- PROBLEM REQUIREMENTS
Your task is to repeat the entries word for word while leaving out the pictures.
______
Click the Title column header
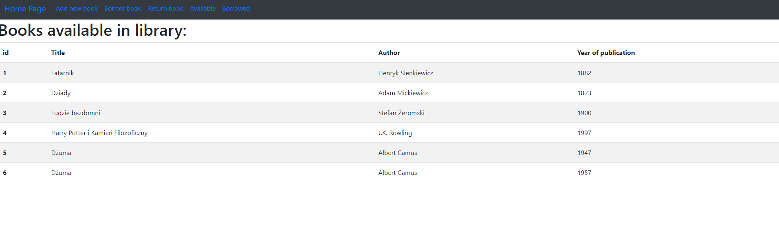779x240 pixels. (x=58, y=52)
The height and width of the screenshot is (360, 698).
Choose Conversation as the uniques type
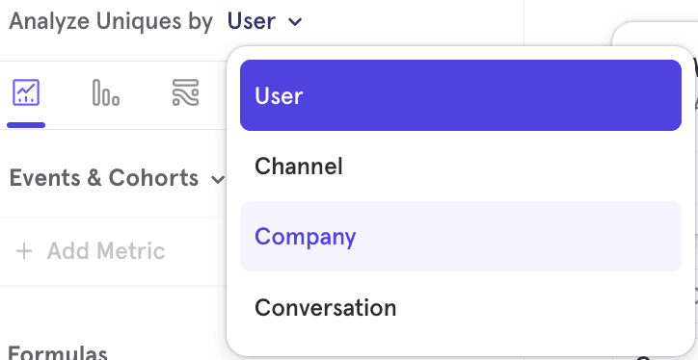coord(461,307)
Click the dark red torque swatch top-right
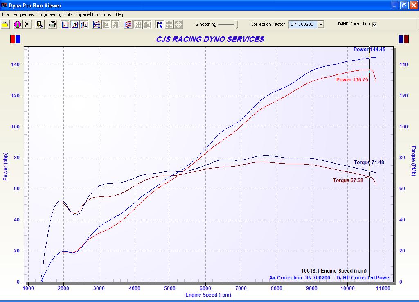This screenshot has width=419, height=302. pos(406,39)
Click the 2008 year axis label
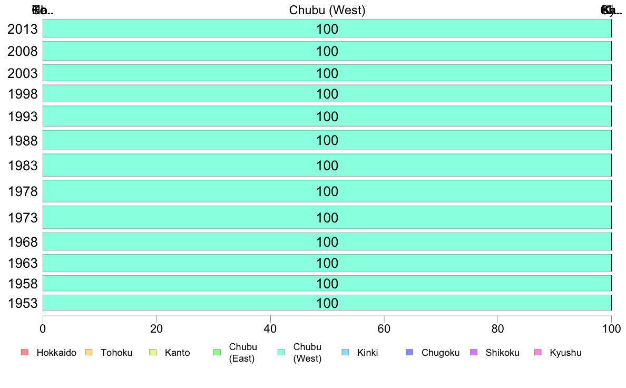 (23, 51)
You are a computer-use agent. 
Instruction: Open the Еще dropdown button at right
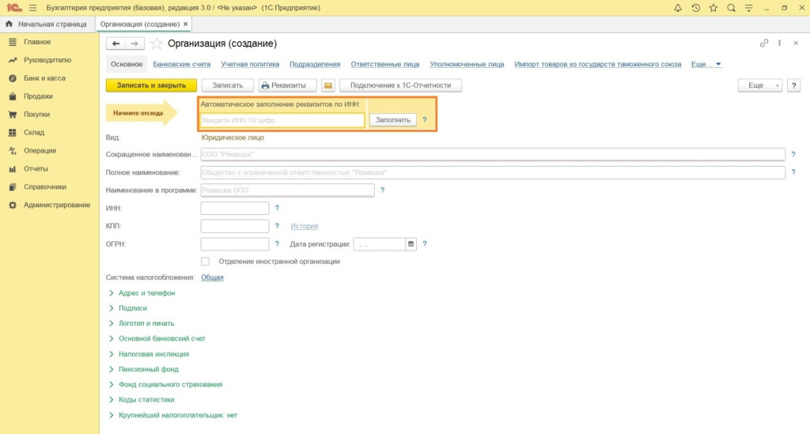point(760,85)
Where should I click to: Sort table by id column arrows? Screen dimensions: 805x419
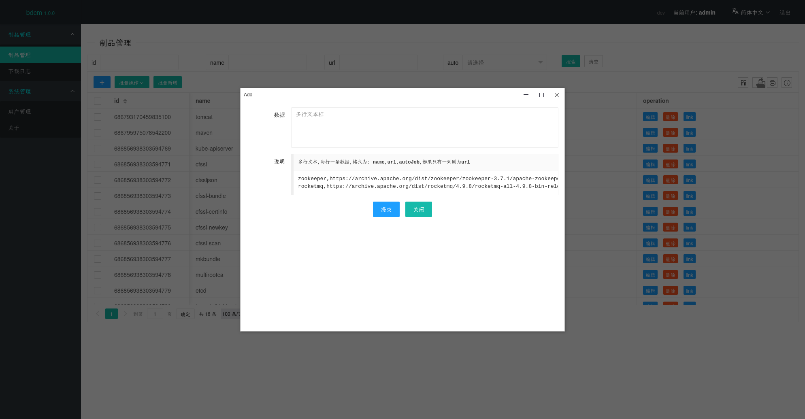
______
- TASK ANSWER
Click the Title column header
779x240 pixels. (x=58, y=52)
The height and width of the screenshot is (360, 698).
Choose Conversation as the uniques type
coord(461,307)
Click the dark red torque swatch top-right
This screenshot has width=419, height=302. pos(406,39)
Click the 2008 year axis label
 (23, 51)
You are a computer-use agent. 
Instruction: Open the Еще dropdown button at right
point(760,85)
Where should I click to: Sort table by id column arrows? Screen dimensions: 805x419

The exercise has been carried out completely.